次善にたりた手は次々に浮かぶのだが、過去を取り戻せるはずもない。
期待を込めて、桔梗を抱く腕に力を込めると、
「僕にはわからないよ」
三枝の両肩が幻滅のために落ちた。
けれどマーカラは、彼と内閣特別調査室を除く、その場にいた全員の面持ちが強くなったのを見逃さない。

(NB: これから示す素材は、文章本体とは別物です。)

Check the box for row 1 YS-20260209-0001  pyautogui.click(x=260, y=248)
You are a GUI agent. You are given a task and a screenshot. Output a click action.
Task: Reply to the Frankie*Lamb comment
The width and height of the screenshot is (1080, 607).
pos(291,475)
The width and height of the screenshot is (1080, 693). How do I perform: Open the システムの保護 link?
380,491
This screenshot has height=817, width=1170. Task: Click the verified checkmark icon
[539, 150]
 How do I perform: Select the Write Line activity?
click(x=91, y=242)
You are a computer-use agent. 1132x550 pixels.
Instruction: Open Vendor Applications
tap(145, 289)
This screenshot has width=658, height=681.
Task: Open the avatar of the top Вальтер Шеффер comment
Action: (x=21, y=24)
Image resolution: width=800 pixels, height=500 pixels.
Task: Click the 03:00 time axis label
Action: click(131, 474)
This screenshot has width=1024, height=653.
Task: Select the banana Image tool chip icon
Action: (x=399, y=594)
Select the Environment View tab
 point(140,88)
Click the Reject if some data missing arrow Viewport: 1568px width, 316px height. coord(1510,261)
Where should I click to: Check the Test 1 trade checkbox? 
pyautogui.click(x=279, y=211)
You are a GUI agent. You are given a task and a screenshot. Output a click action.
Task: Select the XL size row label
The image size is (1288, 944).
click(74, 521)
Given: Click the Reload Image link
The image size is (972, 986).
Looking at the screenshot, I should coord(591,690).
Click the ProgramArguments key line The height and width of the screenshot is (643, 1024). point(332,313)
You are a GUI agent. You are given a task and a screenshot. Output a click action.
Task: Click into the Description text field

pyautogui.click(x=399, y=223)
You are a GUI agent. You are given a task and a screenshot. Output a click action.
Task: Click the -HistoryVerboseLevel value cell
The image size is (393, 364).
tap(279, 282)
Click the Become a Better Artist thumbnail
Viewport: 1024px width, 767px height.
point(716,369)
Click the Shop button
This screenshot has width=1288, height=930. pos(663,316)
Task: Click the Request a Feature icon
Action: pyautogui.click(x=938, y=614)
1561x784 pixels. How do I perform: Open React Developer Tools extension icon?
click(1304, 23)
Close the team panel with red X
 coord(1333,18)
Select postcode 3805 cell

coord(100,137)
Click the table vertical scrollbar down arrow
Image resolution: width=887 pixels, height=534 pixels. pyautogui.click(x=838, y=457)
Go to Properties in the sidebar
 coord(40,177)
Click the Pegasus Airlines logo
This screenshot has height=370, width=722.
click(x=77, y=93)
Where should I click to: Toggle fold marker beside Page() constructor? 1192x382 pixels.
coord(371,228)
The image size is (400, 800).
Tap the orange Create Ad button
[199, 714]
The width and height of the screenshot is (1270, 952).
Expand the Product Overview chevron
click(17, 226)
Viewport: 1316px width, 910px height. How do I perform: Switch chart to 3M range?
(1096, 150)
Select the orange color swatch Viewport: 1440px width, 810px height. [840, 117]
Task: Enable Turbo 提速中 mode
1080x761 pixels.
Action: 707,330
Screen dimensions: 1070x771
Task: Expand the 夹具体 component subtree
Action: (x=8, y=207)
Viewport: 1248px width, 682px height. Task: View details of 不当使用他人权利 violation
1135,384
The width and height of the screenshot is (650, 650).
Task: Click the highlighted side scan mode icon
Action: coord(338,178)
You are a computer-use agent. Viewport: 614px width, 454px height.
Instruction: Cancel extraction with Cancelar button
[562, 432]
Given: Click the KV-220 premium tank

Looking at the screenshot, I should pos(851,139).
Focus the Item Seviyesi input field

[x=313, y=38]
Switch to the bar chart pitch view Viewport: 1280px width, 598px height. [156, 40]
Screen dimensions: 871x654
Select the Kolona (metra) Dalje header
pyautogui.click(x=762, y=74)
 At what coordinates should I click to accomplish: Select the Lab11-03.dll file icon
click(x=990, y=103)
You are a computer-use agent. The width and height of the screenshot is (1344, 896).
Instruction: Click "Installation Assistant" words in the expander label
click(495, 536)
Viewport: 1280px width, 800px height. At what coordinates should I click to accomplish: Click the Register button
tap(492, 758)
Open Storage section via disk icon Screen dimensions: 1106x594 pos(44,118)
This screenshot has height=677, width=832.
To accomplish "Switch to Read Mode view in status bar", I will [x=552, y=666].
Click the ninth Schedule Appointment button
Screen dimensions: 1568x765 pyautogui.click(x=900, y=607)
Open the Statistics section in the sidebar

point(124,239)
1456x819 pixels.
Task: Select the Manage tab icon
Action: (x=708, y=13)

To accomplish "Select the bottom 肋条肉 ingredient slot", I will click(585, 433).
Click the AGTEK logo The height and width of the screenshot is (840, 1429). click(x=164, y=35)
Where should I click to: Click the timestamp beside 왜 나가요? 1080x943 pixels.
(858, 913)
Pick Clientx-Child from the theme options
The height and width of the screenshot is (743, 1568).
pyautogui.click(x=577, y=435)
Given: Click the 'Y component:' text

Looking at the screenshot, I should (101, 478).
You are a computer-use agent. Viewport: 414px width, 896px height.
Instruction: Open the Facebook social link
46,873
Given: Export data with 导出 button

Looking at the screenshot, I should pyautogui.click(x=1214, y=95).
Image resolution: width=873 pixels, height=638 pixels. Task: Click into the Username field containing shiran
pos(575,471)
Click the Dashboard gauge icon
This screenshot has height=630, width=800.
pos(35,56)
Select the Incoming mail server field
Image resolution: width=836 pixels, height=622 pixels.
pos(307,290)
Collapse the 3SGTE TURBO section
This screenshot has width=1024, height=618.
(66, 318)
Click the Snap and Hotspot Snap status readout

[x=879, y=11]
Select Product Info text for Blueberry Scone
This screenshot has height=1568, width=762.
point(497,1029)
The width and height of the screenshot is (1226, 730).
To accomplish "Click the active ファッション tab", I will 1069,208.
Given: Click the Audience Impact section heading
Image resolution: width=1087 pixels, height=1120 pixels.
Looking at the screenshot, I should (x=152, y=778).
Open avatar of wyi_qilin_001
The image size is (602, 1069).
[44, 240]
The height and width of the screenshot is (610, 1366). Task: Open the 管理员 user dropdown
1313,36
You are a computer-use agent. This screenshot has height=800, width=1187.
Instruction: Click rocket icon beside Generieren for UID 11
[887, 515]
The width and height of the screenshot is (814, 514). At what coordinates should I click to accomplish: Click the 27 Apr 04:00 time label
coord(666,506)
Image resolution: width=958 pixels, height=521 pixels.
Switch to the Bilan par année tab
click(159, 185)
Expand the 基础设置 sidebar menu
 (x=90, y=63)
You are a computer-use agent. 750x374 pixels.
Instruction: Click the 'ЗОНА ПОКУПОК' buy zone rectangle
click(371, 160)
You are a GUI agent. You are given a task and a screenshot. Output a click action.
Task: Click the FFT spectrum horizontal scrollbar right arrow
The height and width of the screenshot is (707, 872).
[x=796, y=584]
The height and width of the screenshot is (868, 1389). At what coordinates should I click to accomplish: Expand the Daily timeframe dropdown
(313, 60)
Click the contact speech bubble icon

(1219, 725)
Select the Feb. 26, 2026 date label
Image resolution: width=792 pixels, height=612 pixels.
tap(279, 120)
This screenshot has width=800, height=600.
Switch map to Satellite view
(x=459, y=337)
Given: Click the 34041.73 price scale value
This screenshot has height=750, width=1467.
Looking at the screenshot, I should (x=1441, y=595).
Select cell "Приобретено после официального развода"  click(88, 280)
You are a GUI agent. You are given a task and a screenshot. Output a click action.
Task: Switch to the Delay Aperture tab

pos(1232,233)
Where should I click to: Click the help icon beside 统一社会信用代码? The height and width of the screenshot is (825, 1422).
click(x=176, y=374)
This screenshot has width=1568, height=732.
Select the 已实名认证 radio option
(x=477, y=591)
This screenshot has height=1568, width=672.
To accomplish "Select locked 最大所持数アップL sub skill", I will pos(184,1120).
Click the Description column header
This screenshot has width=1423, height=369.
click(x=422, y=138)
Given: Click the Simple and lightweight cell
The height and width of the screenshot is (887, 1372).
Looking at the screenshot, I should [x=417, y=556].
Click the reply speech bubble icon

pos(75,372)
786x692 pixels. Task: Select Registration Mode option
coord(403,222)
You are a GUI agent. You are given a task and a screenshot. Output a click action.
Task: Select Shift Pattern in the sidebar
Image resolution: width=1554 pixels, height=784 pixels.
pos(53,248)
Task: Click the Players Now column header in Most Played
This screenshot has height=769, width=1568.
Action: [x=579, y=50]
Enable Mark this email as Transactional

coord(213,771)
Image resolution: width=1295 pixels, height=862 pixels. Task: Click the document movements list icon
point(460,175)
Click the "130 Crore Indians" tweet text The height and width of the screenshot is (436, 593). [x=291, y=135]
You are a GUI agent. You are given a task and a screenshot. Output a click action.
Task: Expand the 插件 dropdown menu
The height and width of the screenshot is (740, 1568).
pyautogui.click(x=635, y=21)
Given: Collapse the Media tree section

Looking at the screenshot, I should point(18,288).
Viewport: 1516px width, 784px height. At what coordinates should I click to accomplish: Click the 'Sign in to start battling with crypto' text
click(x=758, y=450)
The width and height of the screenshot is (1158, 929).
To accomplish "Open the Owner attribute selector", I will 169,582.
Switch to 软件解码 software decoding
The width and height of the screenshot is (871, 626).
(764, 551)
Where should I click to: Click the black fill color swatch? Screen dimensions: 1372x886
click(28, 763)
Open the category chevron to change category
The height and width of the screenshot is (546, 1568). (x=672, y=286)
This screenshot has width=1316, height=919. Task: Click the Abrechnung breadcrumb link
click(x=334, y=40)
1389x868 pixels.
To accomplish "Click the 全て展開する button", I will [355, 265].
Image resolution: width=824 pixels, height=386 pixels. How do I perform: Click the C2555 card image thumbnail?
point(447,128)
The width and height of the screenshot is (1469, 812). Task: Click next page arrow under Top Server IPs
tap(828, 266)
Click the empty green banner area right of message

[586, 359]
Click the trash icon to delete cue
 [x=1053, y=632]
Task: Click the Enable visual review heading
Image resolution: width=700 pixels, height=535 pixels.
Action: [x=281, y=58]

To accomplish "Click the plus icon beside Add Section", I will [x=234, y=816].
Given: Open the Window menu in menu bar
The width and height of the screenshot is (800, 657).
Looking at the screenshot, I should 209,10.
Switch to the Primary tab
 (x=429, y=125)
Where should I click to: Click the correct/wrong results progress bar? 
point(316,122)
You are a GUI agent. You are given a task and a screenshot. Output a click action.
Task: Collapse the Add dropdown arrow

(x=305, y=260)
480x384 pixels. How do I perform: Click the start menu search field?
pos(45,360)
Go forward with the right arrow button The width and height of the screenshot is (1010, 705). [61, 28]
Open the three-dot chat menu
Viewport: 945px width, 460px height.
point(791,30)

知っているのだ。彼が、自分のことを信じてくれている彼が、次に何を口にするのかを。
「皆が僕に教えてくれるんだ」
だから、二四九CCの咆哮がそれに応える。
「バイク?」
特有の甲高いエキゾーストに振り返る三枝。裏門方向に向く彼の目を追えば、中庭の土を抉りながら、緑に塗装されたオフロードバイクが突っ込んできている。
跨るのは、ライダースーツにフルフェイスを被った男。
こちら、三枝の背中めがけて一直線に。
「見えてないのか⁉ 撃つよ⁉」
忠告をまず放ったが、かき回すような叫び声に呑み込まれていく。
それを良いことに、桔梗が囁く。
「あれ、二人乗りだから」
え? と疑問を浮かべて見せるが、彼は傷を負った肩越しに微笑むばかり。
ならばなるほど、と肯定に笑う。
その間にも、二輪は土煙を舞い上げては近づいており、
「忠告はしたよ!」
銃口がわずかにずれて、少年の太ももへ。
が、その足元の土を、無音の矢が抉る。
「させません!」
「っ⁉」
怯みはないが、警戒ゆえに三枝は下がらざるをえない。
間隙、ライダーが腕を伸ばして迫り、
「なんでだ! お前は、なんでまだ裏門にも着いてねぇんだよ!」
「ウッチー! 校舎をバイクで爆走なんて、なんて尾崎度なんだ!」
桔梗が、やはり腕を伸ばして応じた。
逆の腕がこちらの腰を抱え寄せるから、逆らわずに猫化すると、
「室長! 二人が!」
「あ、くそ!」
絡めあった腕が引っ張られ、反動だけでタンデムシートへ。桔梗の尻が落ちかけて、情けない悲鳴があがりはしたが、一瞬で膠着からの脱出に成功。
……速いわねぇ。
桔梗の腕に抱かれながら、噴き出す爆音から押されるようにすっ飛んでいく、校舎壁面の速度に感心していると、
「くく! これで、全力でいけるわけね!」
「ユウカ、巻き込まれるなよ」
はるか背後となった中庭からは、頼もしい再戦の狼煙が焚きついていた。
これで一息つけたのだなと、嘆息。
影神はようやくの安堵に、そっと少年に身を寄せてみせた。